Texas: The Art of the Loophole

I’ve been telling stories to my grandkids since they were born.  They’re always the main characters in the stories.

In one story, they captured a ghost, which they were exploiting for money (e.g., by putting it on television shows). They kept the ghost in a Ziplock bag.

The group PETS (People for the Ethical Treatment of Spirits) responded to this by obtaining a court order to ‘release the ghost from the bag.’

Hoping to teach them something about the difference between the letter and the spirit of the law, I had planned to surprise them by saying that they let the ghost out of the bag… inside a larger bag.

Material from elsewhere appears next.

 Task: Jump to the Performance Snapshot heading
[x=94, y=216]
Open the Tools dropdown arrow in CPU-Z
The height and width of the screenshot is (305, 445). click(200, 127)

But the older one beat me to it.  She literally said:  ‘I know — we open it inside a bigger bag!’

She was four years old at the time.

I was reminded of this recently because — as many of you know — Texas has been putting razor wire in the Rio Grande to stop the influx of illegal immigrants across its border.

And SCOTUS has said that the US Border Patrol can cut the wire.

But what SCOTUS didn’t say was that Texas can’t keep replacing the wire that gets cut!

So, as far as I know, that’s the plan:  let the Border Patrol cut the wire (so the state is not ‘defying the Supreme Court’, as many have claimed), then replace it with new wire.  Repeat as necessary.

So this is the state of things in our country:  We have seventy-year-old judges ‘interpreting’ the law by issuing orders that even four-year-old children could see how to get around.

I can hardly wait to see what happens next.